In general, for all workloads that matter, the answer is almost always:
'yes, it should'.

But in your ctxbench results the work a task performs after doing IPC is
not reflected (the benchmark goes about to do the next IPC - hence
penalizing scheduling strategies that move tasks to other CPUs) - hence
the bonus of a scheduler properly spreading out tasks is not measured
fairly. A real-life IPC workload is rarely just about messaging around
(a single task could do that itself) - some real workload function is
used. You can see this effect yourself: do a "taskset -p 01 $$" before
running ctxbench and you'll see the numbers improve significantly on all
of the schedulers.

As a solution i'd suggest to add a workload function with a 100 or 200
usecs (or larger) cost (as a fixed-length loop or something like that)
so that the 'spreading' effect/benefit gets measured fairly too.

Ingo

2007-05-21 09:39:17

by William Lee Irwin III

[permalink] [raw]
Subject: Re: Scheduling tests on IPC methods, fc6, sd0.48, cfs12

On Thu, May 17, 2007 at 07:26:38PM -0400, Bill Davidsen wrote:
> I have posted the results of my initial testing, measuring IPC rates
> using various schedulers under no load, limited nice load, and heavy
> load at nice 0.
> http://www.tmr.com/~davidsen/ctxbench_testing.html

Kernel compiles are not how to stress these. The way to stress them is
to have multiple simultaneous independent chains of communicators and
deeper chains of communicators.

Kernel compiles are little but background cpu/memory load for these
sorts of tests. Something expected to have some sort of mutual
interference depending on quality of implementation would be a better
sort of competing load, one vastly more reflective of real workloads.
For instance, another set of processes communicating using the same
primitive.

Perhaps best of all would be a macrobenchmark utilizing a variety of
the primitives under consideration.
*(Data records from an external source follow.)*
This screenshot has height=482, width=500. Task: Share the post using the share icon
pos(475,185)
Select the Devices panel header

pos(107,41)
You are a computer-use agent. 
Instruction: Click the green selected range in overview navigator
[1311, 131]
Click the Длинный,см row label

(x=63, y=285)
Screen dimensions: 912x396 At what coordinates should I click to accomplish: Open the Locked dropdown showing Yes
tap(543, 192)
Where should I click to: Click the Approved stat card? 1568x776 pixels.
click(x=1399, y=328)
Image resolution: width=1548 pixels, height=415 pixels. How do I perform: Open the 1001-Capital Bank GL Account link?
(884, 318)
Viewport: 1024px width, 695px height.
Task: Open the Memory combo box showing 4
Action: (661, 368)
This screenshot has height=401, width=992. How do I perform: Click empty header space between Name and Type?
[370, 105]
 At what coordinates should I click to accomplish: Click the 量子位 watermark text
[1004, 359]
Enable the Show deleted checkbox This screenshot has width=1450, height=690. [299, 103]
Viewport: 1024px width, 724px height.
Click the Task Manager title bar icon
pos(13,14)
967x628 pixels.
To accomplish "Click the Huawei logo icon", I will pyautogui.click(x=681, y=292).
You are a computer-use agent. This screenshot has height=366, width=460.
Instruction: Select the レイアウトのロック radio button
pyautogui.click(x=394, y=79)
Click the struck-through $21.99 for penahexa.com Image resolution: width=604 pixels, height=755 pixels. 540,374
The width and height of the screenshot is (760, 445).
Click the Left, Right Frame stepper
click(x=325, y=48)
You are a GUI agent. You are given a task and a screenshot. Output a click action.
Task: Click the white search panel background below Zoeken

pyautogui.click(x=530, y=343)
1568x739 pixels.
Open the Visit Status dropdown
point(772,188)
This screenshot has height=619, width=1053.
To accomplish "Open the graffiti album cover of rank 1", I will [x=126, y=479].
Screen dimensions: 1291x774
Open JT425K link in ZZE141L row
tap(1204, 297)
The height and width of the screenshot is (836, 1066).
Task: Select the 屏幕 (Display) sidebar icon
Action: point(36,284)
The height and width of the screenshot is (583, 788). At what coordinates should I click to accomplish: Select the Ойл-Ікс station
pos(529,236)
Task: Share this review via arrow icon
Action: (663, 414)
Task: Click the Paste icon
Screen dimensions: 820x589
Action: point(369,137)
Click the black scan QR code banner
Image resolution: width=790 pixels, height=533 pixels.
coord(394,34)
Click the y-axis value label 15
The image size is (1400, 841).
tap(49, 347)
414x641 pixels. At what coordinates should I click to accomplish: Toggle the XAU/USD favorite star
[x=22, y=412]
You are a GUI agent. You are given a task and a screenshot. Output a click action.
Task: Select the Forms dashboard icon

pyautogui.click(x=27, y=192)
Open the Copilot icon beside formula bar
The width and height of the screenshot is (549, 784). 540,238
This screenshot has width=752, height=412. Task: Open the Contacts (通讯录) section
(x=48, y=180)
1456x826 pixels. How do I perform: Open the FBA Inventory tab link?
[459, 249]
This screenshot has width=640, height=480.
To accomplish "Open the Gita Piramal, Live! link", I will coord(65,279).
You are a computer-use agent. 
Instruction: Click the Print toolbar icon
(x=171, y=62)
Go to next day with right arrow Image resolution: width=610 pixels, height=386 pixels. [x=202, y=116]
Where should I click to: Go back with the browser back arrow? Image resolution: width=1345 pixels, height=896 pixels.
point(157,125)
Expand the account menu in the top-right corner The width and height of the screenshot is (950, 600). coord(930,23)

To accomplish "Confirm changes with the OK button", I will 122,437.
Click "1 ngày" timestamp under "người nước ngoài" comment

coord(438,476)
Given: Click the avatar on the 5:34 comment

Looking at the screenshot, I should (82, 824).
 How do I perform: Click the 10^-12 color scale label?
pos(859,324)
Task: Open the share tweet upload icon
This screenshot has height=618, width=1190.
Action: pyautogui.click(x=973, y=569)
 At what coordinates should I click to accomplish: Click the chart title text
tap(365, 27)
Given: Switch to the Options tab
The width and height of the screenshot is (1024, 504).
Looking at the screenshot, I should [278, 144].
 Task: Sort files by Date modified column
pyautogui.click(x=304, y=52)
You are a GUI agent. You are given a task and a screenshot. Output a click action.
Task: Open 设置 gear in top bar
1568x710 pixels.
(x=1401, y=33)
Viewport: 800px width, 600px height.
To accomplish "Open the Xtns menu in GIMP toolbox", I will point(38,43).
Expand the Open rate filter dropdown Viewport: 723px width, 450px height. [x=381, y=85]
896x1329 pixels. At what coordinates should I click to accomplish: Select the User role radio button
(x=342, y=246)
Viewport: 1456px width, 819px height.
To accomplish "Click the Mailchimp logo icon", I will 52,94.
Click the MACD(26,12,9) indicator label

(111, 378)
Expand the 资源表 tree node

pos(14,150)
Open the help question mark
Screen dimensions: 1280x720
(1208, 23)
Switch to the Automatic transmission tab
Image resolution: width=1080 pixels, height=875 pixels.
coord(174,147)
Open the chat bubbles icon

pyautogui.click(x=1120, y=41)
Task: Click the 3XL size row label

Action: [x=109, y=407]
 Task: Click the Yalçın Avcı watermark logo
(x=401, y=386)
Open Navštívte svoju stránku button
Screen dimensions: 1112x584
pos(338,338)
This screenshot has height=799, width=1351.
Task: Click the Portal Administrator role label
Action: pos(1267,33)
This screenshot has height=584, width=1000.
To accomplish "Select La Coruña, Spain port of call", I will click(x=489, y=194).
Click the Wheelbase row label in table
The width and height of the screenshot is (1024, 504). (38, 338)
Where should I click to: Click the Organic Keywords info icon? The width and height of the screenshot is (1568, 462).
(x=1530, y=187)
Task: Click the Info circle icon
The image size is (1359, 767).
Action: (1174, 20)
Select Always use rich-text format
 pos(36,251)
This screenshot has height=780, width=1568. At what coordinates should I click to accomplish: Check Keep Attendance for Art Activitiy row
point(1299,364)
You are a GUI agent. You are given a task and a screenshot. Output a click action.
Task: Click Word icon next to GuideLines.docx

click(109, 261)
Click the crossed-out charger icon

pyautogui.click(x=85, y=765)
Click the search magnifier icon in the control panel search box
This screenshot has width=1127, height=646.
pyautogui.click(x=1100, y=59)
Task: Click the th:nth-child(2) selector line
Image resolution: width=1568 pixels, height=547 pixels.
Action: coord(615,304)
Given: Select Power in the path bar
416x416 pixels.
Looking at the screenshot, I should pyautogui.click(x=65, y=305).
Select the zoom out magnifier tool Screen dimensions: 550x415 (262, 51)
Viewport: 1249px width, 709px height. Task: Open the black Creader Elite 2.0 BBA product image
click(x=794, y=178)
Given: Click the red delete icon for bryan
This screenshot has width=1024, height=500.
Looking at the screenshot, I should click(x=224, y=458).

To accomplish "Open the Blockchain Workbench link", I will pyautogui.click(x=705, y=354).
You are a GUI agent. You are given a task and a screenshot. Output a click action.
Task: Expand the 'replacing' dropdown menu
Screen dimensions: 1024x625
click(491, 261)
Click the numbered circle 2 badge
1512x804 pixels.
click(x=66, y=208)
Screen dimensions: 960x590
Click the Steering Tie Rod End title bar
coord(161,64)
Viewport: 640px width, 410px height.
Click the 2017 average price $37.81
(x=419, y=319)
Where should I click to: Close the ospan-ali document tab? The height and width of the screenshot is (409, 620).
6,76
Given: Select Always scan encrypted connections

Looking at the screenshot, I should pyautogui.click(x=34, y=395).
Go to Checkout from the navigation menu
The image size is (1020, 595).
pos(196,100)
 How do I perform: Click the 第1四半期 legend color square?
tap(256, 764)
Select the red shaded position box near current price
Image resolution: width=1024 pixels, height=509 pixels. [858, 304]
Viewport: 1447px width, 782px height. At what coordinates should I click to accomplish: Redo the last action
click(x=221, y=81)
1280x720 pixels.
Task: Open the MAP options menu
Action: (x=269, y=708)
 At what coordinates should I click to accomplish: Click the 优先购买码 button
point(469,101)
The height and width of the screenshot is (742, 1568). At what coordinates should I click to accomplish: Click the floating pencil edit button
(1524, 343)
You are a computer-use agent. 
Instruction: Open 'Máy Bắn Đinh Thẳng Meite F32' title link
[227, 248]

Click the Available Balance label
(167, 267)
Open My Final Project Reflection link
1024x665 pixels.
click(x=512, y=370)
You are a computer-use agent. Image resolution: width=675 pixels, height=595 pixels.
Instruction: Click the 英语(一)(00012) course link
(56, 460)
Unsurprisingly, major commercial
databases do so for major benchmarks.


-- wli

2007-05-22 22:21:31

by Bill Davidsen

[permalink] [raw]
Subject: Re: Scheduling tests on IPC methods, fc6, sd0.48, cfs12

Ingo Molnar wrote:
> * Bill Davidsen <[email protected]> wrote:
>
>> I have posted the results of my initial testing, measuring IPC rates
>> using various schedulers under no load, limited nice load, and heavy
>> load at nice 0.
>>
>> http://www.tmr.com/~davidsen/ctxbench_testing.html
>
> nice! For this to become really representative though i'd like to ask
> for a real workload function to be used after the task gets the
> lock/message. The reason is that there is an inherent balancing conflict
> in this area: should the scheduler 'spread' tasks to other CPUs or not?
> In general, for all workloads that matter, the answer is almost always:
> 'yes, it should'.
>
Added to the short to-do list. Note that this was originally simply a
check to see which IPC works best (or at all) in an o/s. It has been
useful for some other things, and an option for work will be forthcoming.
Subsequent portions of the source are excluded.